• Exercise details: Rewrite all of these lines with "GUI agent" replaced by "screen assistant" wherever it appears, keeping everything else unchanged.

— BEGIN —

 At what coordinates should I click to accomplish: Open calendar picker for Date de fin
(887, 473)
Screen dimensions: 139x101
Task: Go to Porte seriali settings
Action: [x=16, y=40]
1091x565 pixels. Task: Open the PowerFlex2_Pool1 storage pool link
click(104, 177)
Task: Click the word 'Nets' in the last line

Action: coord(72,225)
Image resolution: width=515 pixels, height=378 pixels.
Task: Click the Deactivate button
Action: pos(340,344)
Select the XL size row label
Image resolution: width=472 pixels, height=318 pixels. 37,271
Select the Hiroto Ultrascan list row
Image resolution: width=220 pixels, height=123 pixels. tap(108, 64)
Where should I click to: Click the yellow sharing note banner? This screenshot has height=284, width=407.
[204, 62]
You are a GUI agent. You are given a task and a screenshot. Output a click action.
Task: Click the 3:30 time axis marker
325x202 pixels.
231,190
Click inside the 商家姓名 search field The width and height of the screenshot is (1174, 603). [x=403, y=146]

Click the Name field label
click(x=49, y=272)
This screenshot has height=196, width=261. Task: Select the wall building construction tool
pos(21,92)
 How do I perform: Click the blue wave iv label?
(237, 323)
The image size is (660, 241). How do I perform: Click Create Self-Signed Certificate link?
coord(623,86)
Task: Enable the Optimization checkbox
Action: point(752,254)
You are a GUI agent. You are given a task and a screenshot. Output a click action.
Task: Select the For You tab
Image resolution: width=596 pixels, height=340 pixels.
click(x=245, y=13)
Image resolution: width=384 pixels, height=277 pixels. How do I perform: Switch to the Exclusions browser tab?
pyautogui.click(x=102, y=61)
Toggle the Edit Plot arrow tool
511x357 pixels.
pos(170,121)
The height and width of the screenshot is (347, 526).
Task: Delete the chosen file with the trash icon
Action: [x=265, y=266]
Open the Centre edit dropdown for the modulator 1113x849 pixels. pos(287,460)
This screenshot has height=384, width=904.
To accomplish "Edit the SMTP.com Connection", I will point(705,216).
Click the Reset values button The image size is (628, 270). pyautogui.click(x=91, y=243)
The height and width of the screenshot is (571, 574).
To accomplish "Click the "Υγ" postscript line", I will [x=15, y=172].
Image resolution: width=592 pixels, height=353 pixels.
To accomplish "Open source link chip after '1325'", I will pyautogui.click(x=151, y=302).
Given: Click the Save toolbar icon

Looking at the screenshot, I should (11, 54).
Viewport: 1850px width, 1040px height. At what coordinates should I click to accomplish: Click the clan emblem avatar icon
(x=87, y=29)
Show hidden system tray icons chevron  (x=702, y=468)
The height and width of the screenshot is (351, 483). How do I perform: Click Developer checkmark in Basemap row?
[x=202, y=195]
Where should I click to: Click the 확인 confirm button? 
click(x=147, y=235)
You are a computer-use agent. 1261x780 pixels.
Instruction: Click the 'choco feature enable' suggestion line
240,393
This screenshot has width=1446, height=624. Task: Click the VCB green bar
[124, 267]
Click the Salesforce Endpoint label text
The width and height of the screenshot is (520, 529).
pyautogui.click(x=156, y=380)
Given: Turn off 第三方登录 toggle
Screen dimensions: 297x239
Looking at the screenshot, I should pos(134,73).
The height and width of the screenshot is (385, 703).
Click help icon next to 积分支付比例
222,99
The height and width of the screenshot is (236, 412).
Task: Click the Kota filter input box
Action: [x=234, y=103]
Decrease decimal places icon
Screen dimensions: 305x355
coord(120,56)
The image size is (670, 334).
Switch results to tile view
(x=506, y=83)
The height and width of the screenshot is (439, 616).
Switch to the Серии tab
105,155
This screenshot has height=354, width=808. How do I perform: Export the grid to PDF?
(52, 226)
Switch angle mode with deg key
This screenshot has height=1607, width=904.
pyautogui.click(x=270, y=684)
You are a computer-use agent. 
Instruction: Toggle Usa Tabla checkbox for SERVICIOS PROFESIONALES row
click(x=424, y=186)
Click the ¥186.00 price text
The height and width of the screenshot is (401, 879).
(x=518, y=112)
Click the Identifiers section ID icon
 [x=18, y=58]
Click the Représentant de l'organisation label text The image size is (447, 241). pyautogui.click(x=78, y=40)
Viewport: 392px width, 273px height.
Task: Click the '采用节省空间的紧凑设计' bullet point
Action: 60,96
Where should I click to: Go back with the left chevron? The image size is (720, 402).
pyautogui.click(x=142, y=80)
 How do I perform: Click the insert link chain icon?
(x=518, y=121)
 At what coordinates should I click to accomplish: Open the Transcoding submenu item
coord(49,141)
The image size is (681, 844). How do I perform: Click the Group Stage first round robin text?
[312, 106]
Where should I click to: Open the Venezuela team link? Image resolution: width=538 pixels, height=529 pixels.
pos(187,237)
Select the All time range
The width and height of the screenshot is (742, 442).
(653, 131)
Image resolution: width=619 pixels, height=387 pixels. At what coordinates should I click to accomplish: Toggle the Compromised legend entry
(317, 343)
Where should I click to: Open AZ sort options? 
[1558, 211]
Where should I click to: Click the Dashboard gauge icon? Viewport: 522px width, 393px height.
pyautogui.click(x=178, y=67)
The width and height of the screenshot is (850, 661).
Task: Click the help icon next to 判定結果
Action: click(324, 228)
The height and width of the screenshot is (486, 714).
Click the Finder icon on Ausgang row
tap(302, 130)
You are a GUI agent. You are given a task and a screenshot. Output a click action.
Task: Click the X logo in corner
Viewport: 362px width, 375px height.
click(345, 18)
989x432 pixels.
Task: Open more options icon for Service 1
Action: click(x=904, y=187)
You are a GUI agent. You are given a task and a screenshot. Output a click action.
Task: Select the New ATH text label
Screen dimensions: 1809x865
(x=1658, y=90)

— END —

• Solution below:
 At what coordinates should I click to accomplish: Open calendar picker for Date de fin
(887, 473)
Screen dimensions: 139x101
Task: Go to Porte seriali settings
Action: [x=16, y=40]
1091x565 pixels. Task: Open the PowerFlex2_Pool1 storage pool link
click(104, 177)
Task: Click the word 'Nets' in the last line

Action: coord(72,225)
Image resolution: width=515 pixels, height=378 pixels.
Task: Click the Deactivate button
Action: pos(340,344)
Select the XL size row label
Image resolution: width=472 pixels, height=318 pixels. 37,271
Select the Hiroto Ultrascan list row
Image resolution: width=220 pixels, height=123 pixels. tap(108, 64)
Where should I click to: Click the yellow sharing note banner? This screenshot has height=284, width=407.
[204, 62]
You are a screen assistant. You are given a task and a screenshot. Output a click action.
Task: Click the 3:30 time axis marker
325x202 pixels.
231,190
Click inside the 商家姓名 search field The width and height of the screenshot is (1174, 603). [x=403, y=146]

Click the Name field label
click(x=49, y=272)
This screenshot has height=196, width=261. Task: Select the wall building construction tool
pos(21,92)
 How do I perform: Click the blue wave iv label?
(237, 323)
The image size is (660, 241). How do I perform: Click Create Self-Signed Certificate link?
coord(623,86)
Task: Enable the Optimization checkbox
Action: point(752,254)
You are a screen assistant. You are given a task and a screenshot. Output a click action.
Task: Select the For You tab
Image resolution: width=596 pixels, height=340 pixels.
click(x=245, y=13)
Image resolution: width=384 pixels, height=277 pixels. How do I perform: Switch to the Exclusions browser tab?
pyautogui.click(x=102, y=61)
Toggle the Edit Plot arrow tool
511x357 pixels.
pos(170,121)
The height and width of the screenshot is (347, 526).
Task: Delete the chosen file with the trash icon
Action: [x=265, y=266]
Open the Centre edit dropdown for the modulator 1113x849 pixels. pos(287,460)
This screenshot has height=384, width=904.
To accomplish "Edit the SMTP.com Connection", I will point(705,216).
Click the Reset values button The image size is (628, 270). pyautogui.click(x=91, y=243)
The height and width of the screenshot is (571, 574).
To accomplish "Click the "Υγ" postscript line", I will [x=15, y=172].
Image resolution: width=592 pixels, height=353 pixels.
To accomplish "Open source link chip after '1325'", I will pyautogui.click(x=151, y=302).
Given: Click the Save toolbar icon

Looking at the screenshot, I should (11, 54).
Viewport: 1850px width, 1040px height. At what coordinates should I click to accomplish: Click the clan emblem avatar icon
(x=87, y=29)
Show hidden system tray icons chevron  (x=702, y=468)
The height and width of the screenshot is (351, 483). How do I perform: Click Developer checkmark in Basemap row?
[x=202, y=195]
Where should I click to: Click the 확인 confirm button? 
click(x=147, y=235)
You are a computer-use agent. 1261x780 pixels.
Instruction: Click the 'choco feature enable' suggestion line
240,393
This screenshot has width=1446, height=624. Task: Click the VCB green bar
[124, 267]
Click the Salesforce Endpoint label text
The width and height of the screenshot is (520, 529).
pyautogui.click(x=156, y=380)
Given: Turn off 第三方登录 toggle
Screen dimensions: 297x239
Looking at the screenshot, I should pos(134,73).
The height and width of the screenshot is (385, 703).
Click help icon next to 积分支付比例
222,99
The height and width of the screenshot is (236, 412).
Task: Click the Kota filter input box
Action: [x=234, y=103]
Decrease decimal places icon
Screen dimensions: 305x355
coord(120,56)
The image size is (670, 334).
Switch results to tile view
(x=506, y=83)
The height and width of the screenshot is (439, 616).
Switch to the Серии tab
105,155
This screenshot has height=354, width=808. How do I perform: Export the grid to PDF?
(52, 226)
Switch angle mode with deg key
This screenshot has height=1607, width=904.
pyautogui.click(x=270, y=684)
You are a computer-use agent. 
Instruction: Toggle Usa Tabla checkbox for SERVICIOS PROFESIONALES row
click(x=424, y=186)
Click the ¥186.00 price text
The height and width of the screenshot is (401, 879).
(x=518, y=112)
Click the Identifiers section ID icon
 [x=18, y=58]
Click the Représentant de l'organisation label text The image size is (447, 241). pyautogui.click(x=78, y=40)
Viewport: 392px width, 273px height.
Task: Click the '采用节省空间的紧凑设计' bullet point
Action: 60,96
Where should I click to: Go back with the left chevron? The image size is (720, 402).
pyautogui.click(x=142, y=80)
 How do I perform: Click the insert link chain icon?
(x=518, y=121)
 At what coordinates should I click to accomplish: Open the Transcoding submenu item
coord(49,141)
The image size is (681, 844). How do I perform: Click the Group Stage first round robin text?
[312, 106]
Where should I click to: Open the Venezuela team link? Image resolution: width=538 pixels, height=529 pixels.
pos(187,237)
Select the All time range
The width and height of the screenshot is (742, 442).
(653, 131)
Image resolution: width=619 pixels, height=387 pixels. At what coordinates should I click to accomplish: Toggle the Compromised legend entry
(317, 343)
Where should I click to: Open AZ sort options? 
[1558, 211]
Where should I click to: Click the Dashboard gauge icon? Viewport: 522px width, 393px height.
pyautogui.click(x=178, y=67)
The width and height of the screenshot is (850, 661).
Task: Click the help icon next to 判定結果
Action: click(324, 228)
The height and width of the screenshot is (486, 714).
Click the Finder icon on Ausgang row
tap(302, 130)
You are a screen assistant. You are given a task and a screenshot. Output a click action.
Task: Click the X logo in corner
Viewport: 362px width, 375px height.
click(345, 18)
989x432 pixels.
Task: Open more options icon for Service 1
Action: click(x=904, y=187)
You are a screen assistant. You are given a task and a screenshot. Output a click action.
Task: Select the New ATH text label
Screen dimensions: 1809x865
(x=1658, y=90)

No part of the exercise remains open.